Rendering Latex tables in Hugo
Thank you so much @spf13 and the entire community that has been developing Hugo and providing support! I’ve started using Hugo for a project and the speed, capacity and convenience of it are amazing! After this project I’ll start using Hugo for my personal website as well.
Here’s my question: Is it possible to render Latex tables in Hugo and if so how?
I am creating a documentation website using Hugo v0.16 BuildDate: 2016-06-06T13:29:38+01:00 and the Material Docs theme by digitalcraftsman.
The original content of the documentation was in Latex and I have ported it to Markdown. However, it contains complex tables with different column sizes within the same table (using Latex’ \multicolumn
). Since Markdown does not support such complex table structures, I chose to keep the tables in the original Latex inside otherwise Markdown content files. I need the capacity for complex tables and I figure it’s easier for my social sciences colleagues to keep authoring new tables in Latex as opposed to HTML when expanding the documentation website.
What I tried
Without any modification
Without any modification a Latex table is rendered as plain text.
With MathJax support enabled
I followed the instructions to enable Hugo’s MathJax support found here in the Hugo documentation.
With that enabled my table looks like this:
It’s apparent that MathJax is doing something with the Latex code. It creates a kind of box, perhaps recognizing that there should be a figure here. But the code is still rendered as plain text.
Please help!
I’d greatly appreciate any help or advice on how to render Latex tables in Hugo!

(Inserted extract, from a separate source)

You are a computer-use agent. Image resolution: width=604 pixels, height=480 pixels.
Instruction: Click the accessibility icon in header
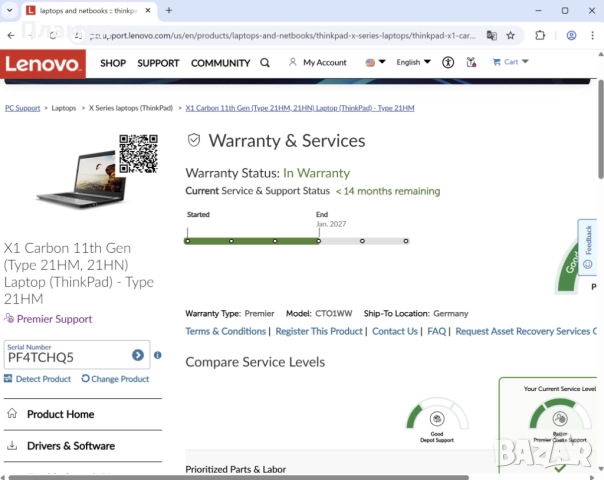tap(448, 62)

For reference, here’s the code I used in the examples above:
\begin{table}
\begin{tabular}{|r|r|}
1 & 1 \\
2 & 2 \\
3 & 3 \\
4 & 4 \\
5 & 5 \\
\end{tabular}
\end{table}
Thank you!
-philomonk
1 Like
Looks like you’ll have to use something like this: https://cl.ly/3P390Z1s022b
I checked the blackfriday docs: https://github.com/russross/blackfriday - under extensions
Thank you so much, @justrjlewis! I’ll have to take a closer look at blackfriday. For now, what I’m reading there goes over my head.
And it’s not clear from their documentation whether complex tables with changing cell structure are supported. Simple tables like the one given there are already supported by Hugo afaik.
I realize now it may be misleading that I gave a simple table as an example myself. What I ultimately want to display looks something like this:
Note how the selected text is a single cell sitting atop two separate cells.
I just played with it and wasn’t able to make a structure that complex. Not saying it can’t be done, but I wasn’t able to figure out how. Sorry.
Thank you so much for your help. I appreciate it!
The main trouble your having in the original example is that MathJax is rendering LaTeX math mode, whereas tables in LaTeX are in table environments, rather than math environments.
Do you need to render the table in HTML rather than doing it in LaTeX, typesetting to PDF, and including the table as an image?
Otherwise, you might construct the table in LaTeX, and then try using Pandoc to convert it to HTML, and include that output?
Thank you so much @chreliot!
Problem is, I’m creating a process that allows my colleagues to author documentation in Markdown that then is used to generate both printable pdfs and the website from the same modifiable source files.
I also need to create a somewhat straightforward process that allows them to port existing documentations from Latex to Markdown.
Thus, I’m stuck with markdown as output format and coming with a most mass-applicable way to convert troves of Latex manuscripts to Markdown ones.
I’ve tried converting the Latex tables to HTML using Pandoc but the HTML code came out faulty.
Right now I’m looking if Jekyll can handle Latex tables.